__Instructions to follow__. All the lines below need retyping exactly, apart from the images.

╭─ Input data

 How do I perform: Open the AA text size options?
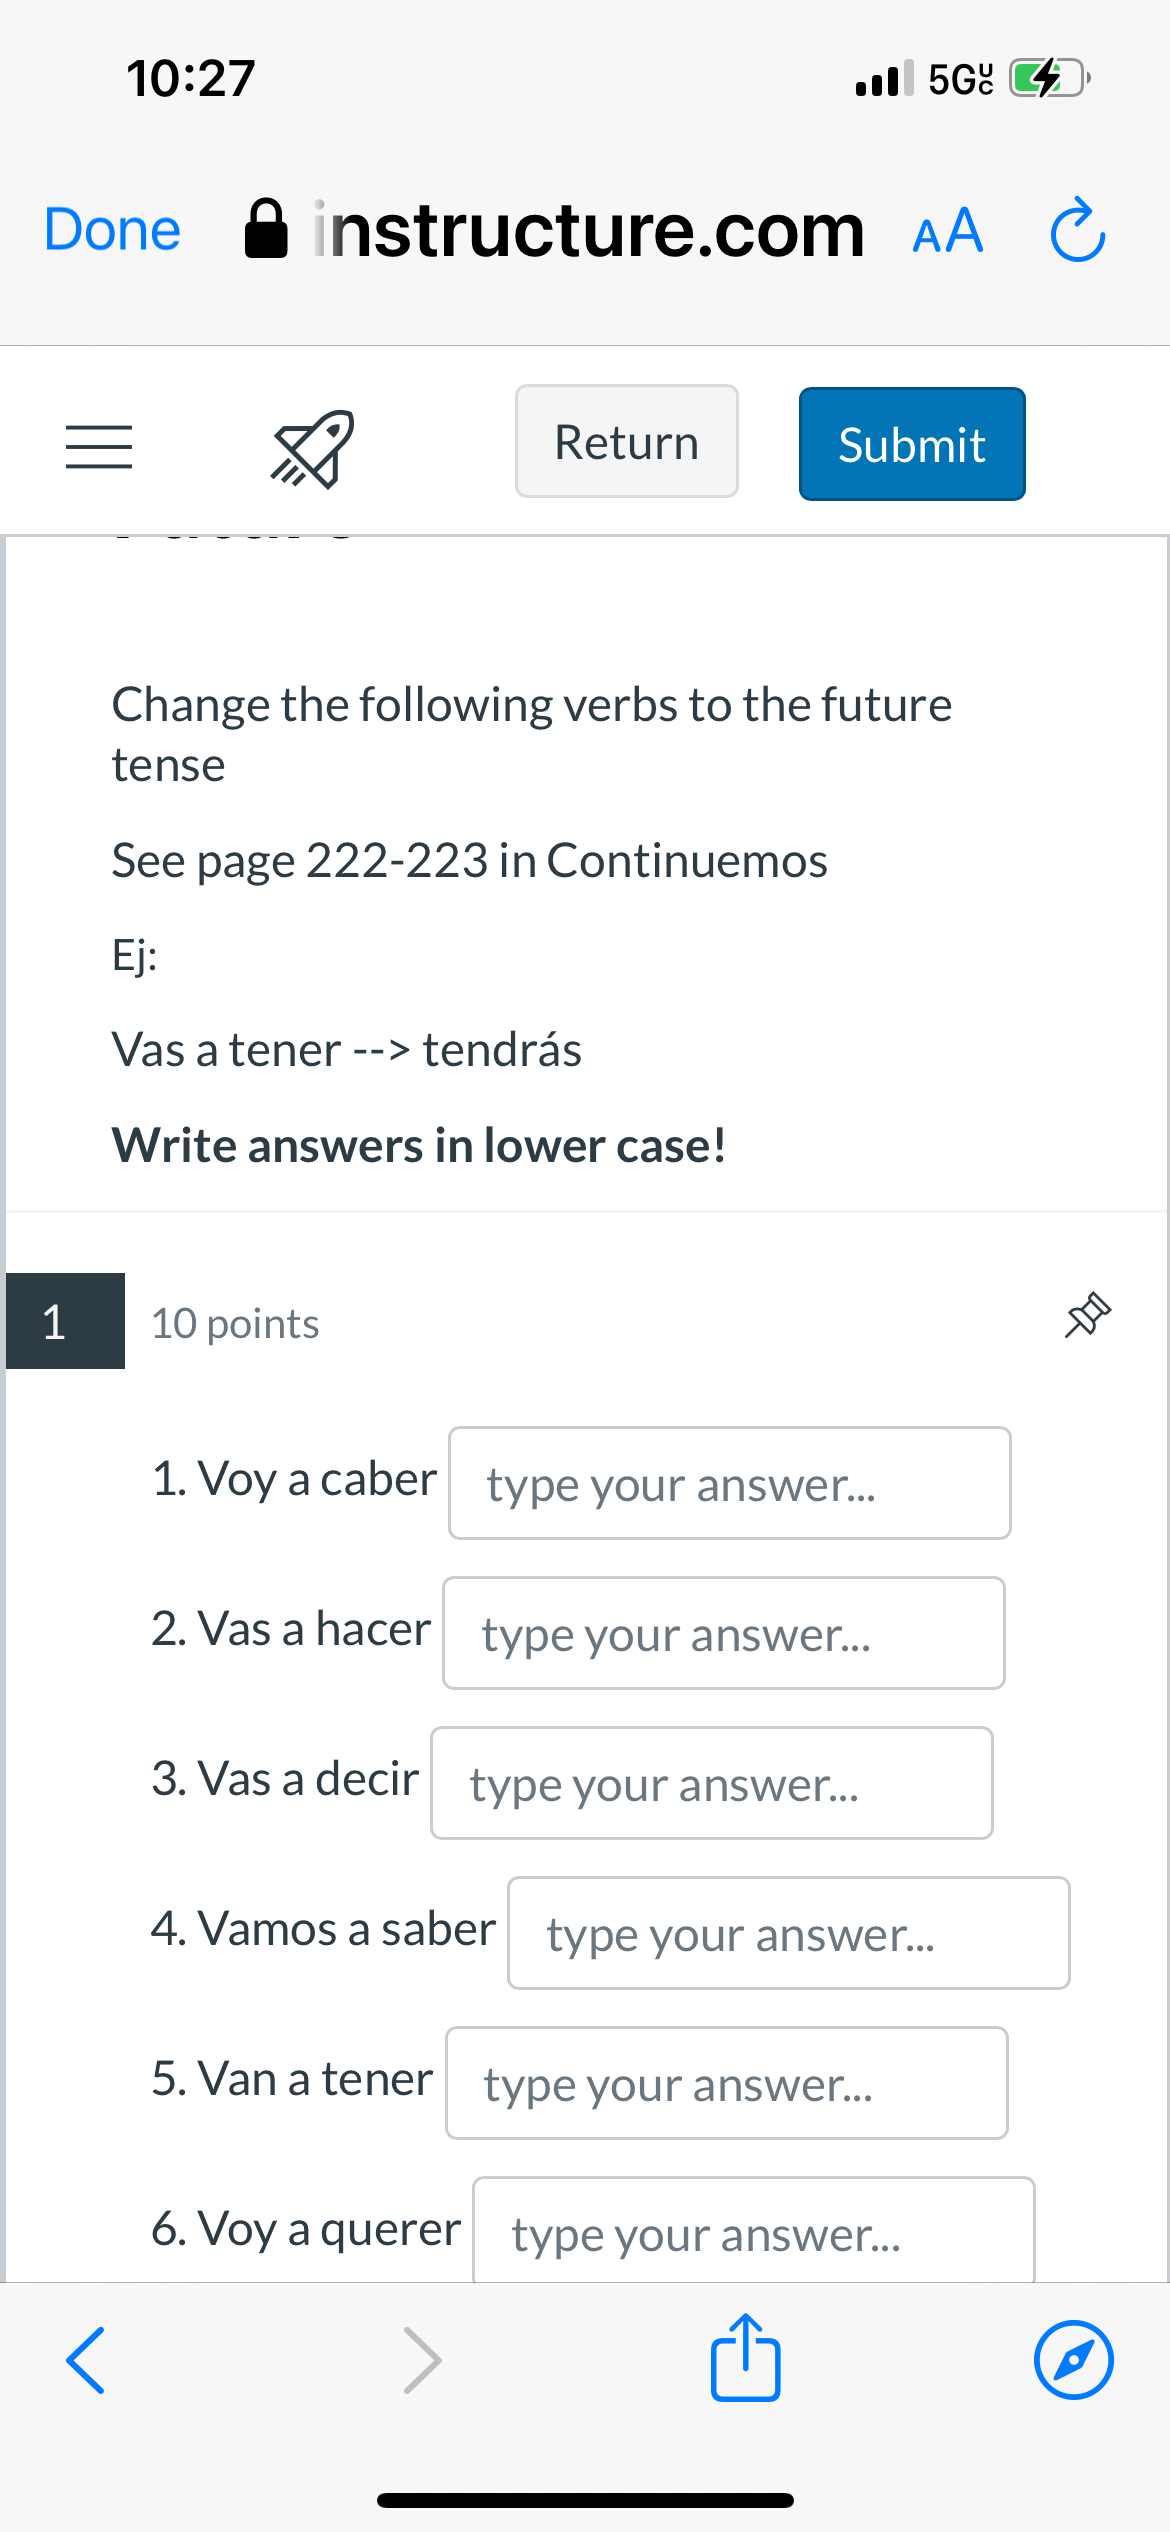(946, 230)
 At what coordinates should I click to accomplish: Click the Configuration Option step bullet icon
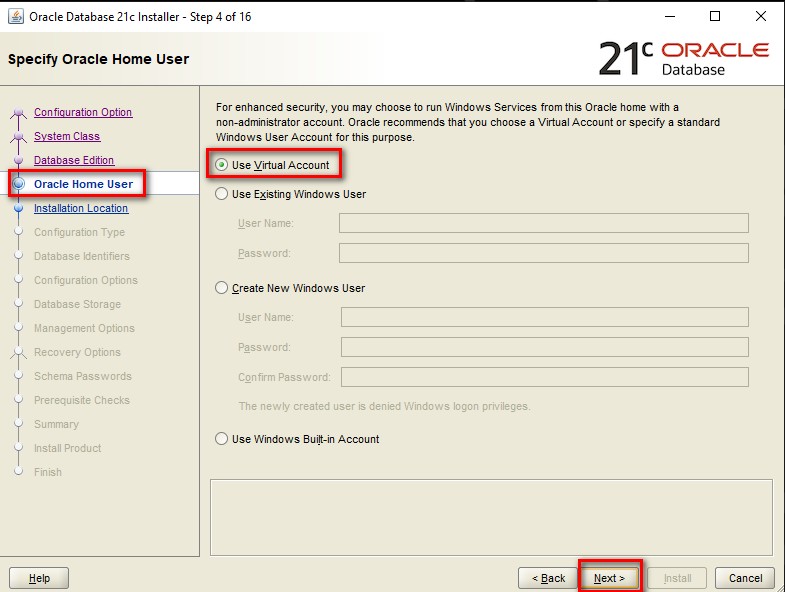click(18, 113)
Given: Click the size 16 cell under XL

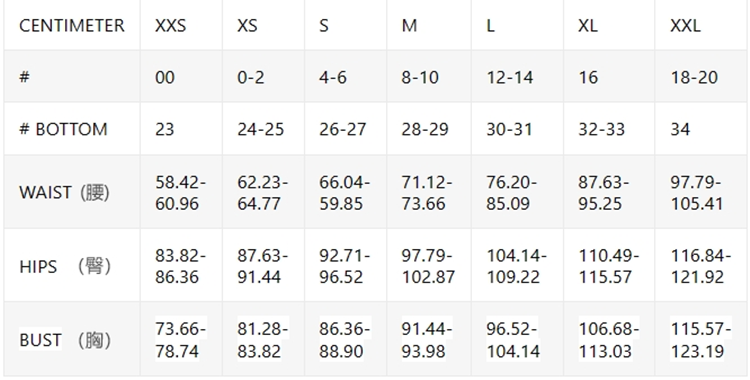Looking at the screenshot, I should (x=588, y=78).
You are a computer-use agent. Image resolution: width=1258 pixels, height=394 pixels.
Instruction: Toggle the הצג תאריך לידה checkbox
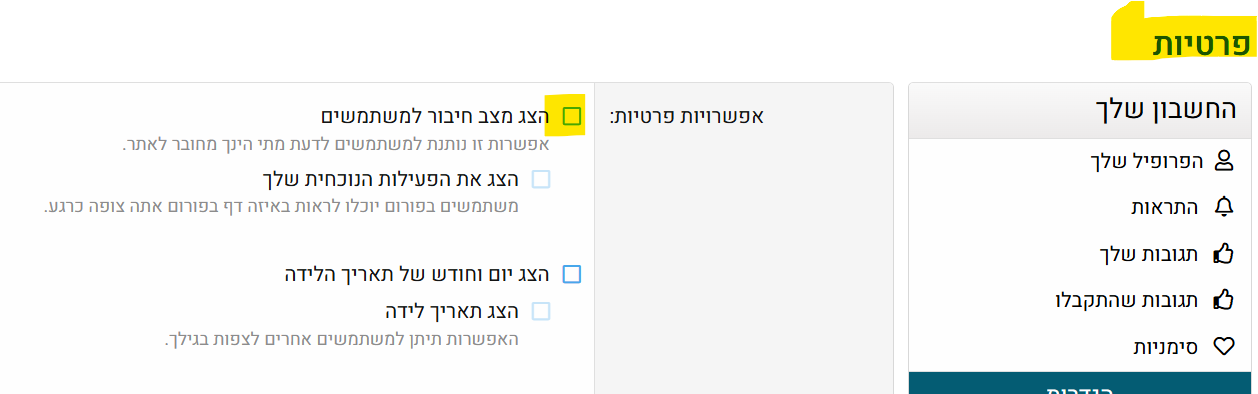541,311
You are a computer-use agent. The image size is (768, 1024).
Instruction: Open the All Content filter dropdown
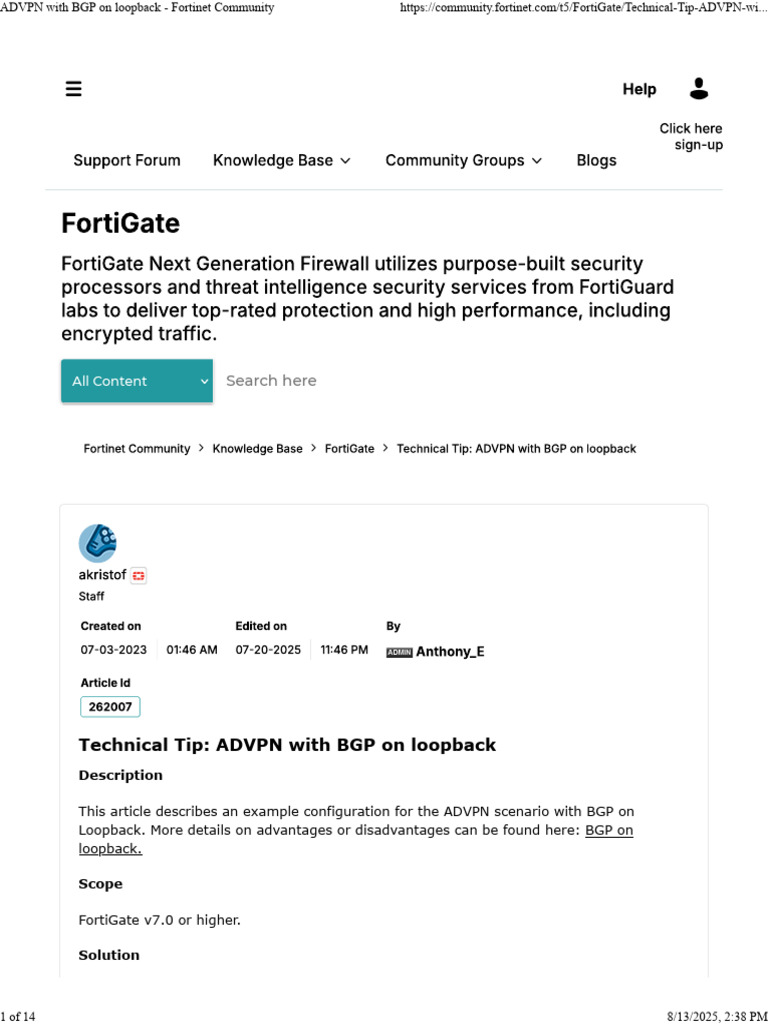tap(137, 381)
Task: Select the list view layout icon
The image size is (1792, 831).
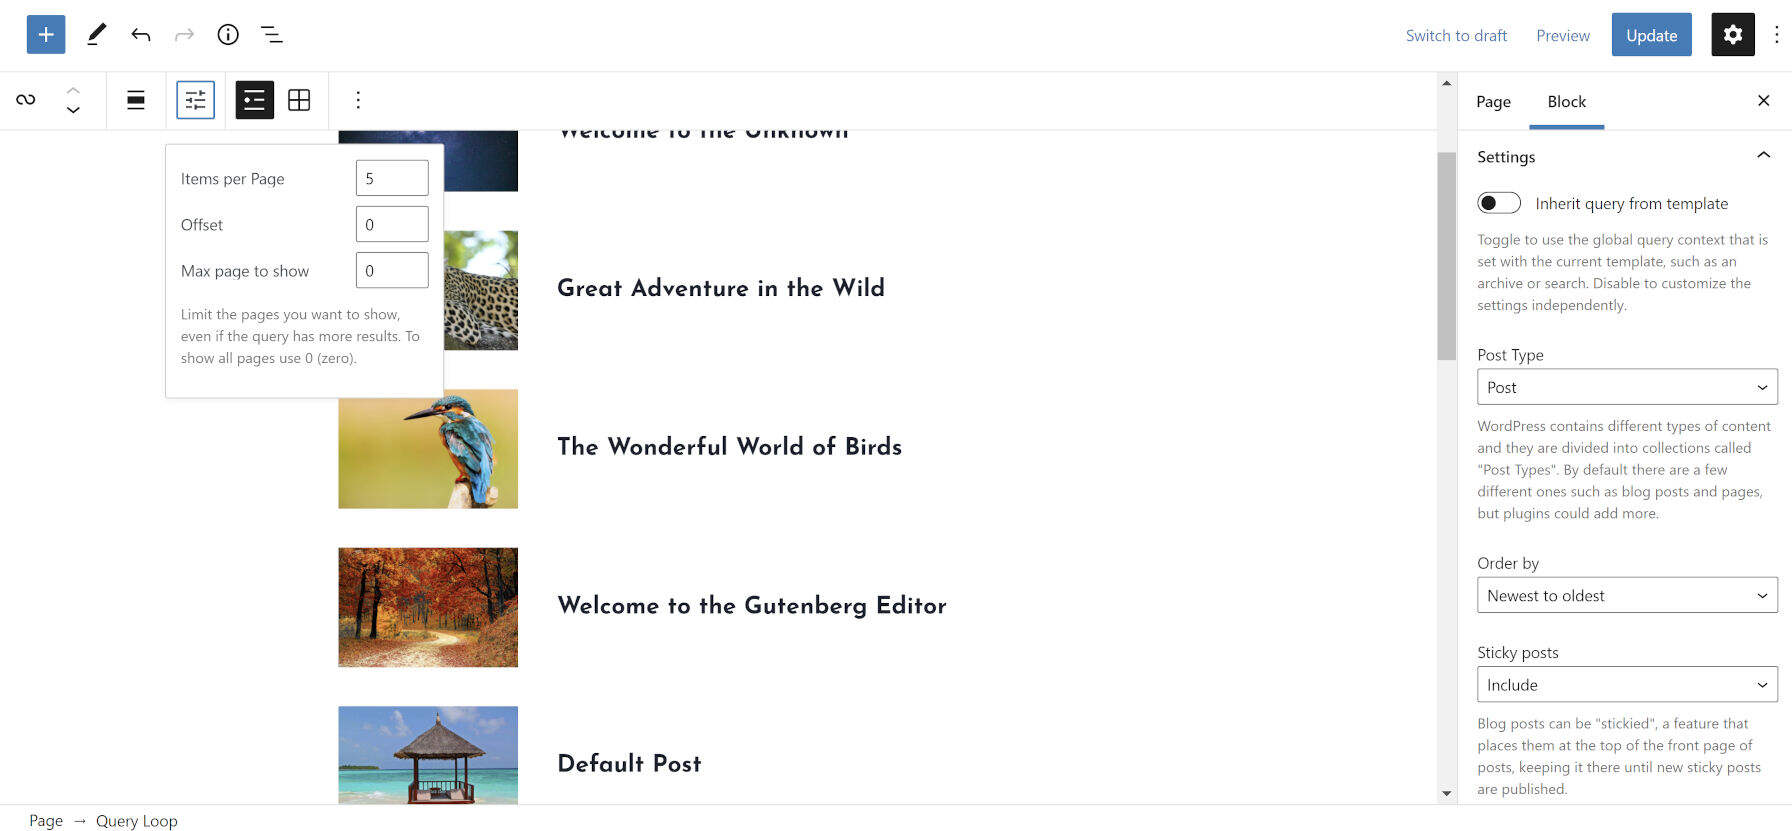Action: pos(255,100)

╰─

__Written response__.
 How do I perform: Open the AA text size options?
(946, 230)
 At what coordinates should I click to accomplish: Click the Configuration Option step bullet icon
click(18, 113)
Given: Click the size 16 cell under XL

Looking at the screenshot, I should (x=588, y=78).
You are a computer-use agent. Image resolution: width=1258 pixels, height=394 pixels.
Instruction: Toggle the הצג תאריך לידה checkbox
541,311
You are a computer-use agent. The image size is (768, 1024).
Instruction: Open the All Content filter dropdown
tap(137, 381)
Task: Select the list view layout icon
The image size is (1792, 831).
Action: pos(255,100)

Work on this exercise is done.